┌─ PASSAGE
Single by Au/Ra

from the EP X Games
- Released: 9 February 2018
- Genre: Tech house
- Length: 3:57 (original version); 3:34 (CamelPhat version);
- Label: Loudmouth
- Songwriters: Andrew Frampton; Gabriel Budin-Smithers; Jamie Stenzel; Max Farrar;
- Producers: Andrew Frampton; Max Farrar;

Au/Ra singles chronology
| "Outsiders" (2017) | "Panic Room" (2018) | "Emoji" (2018) |

CamelPhat singles chronology
| "Bugged Out" (2018) | "Panic Room" (2018) | "Dopamine Machine" (2018) |

= Panic Room (song) =

"Panic Room" is a song recorded by German singer-songwriter Au/Ra for her debut extended play, X Games (2018). It was released on 9 February 2018, as the lead single from the EP. The song has sold over a million copies in the United States and was certified Platinum by the Recording Industry Association of America (RIAA).

"Panic Room" was later remixed by English production duo CamelPhat and was released on 29 March 2018. The remix charted in multiple countries, including the United Kingdom, where it reached the top 40 and was certified Platinum a year later. It was later included on CamelPhat's debut studio album Dark Matter (2020).
└─
┌─ RECORDED DATA
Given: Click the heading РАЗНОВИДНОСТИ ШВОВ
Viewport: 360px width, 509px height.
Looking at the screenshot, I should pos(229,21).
└─
→ TO DO:
1. According to the "Panic Room" article, on what date was the CamelPhat remix released?
2. Using the "Panic Room" article, decide whether each statement agrees with it: (a) Au/Ra is a German singer-songwriter. (b) The CamelPhat remix reached the top 10 in the United Kingdom. (c) The song was released on the Loudmouth label.
3. Carry the "Panic Room" article further, starting after its final sentence.
The lines have no role in this exercise.

→ RESPONSES TO THE TASKS:
1. 29 March 2018

2.
(a) Yes: "German singer-songwriter Au/Ra"
(b) No: "where it reached the top 40"
(c) Yes: "Label: Loudmouth"

3.
==Background==
Au/Ra wrote the song about experiencing anxiety.

===Music video===
The music video for the song featured a spaceship-like area. In this area, people are running away to containment chambers after finding a dead body to protect themselves. Originally, the singer follows the others, but reveals to the audience that she was the one who attacked. She enters a chamber and her eyes flash red. The video was released on 21 February 2018, on Au/Ra's YouTube channel.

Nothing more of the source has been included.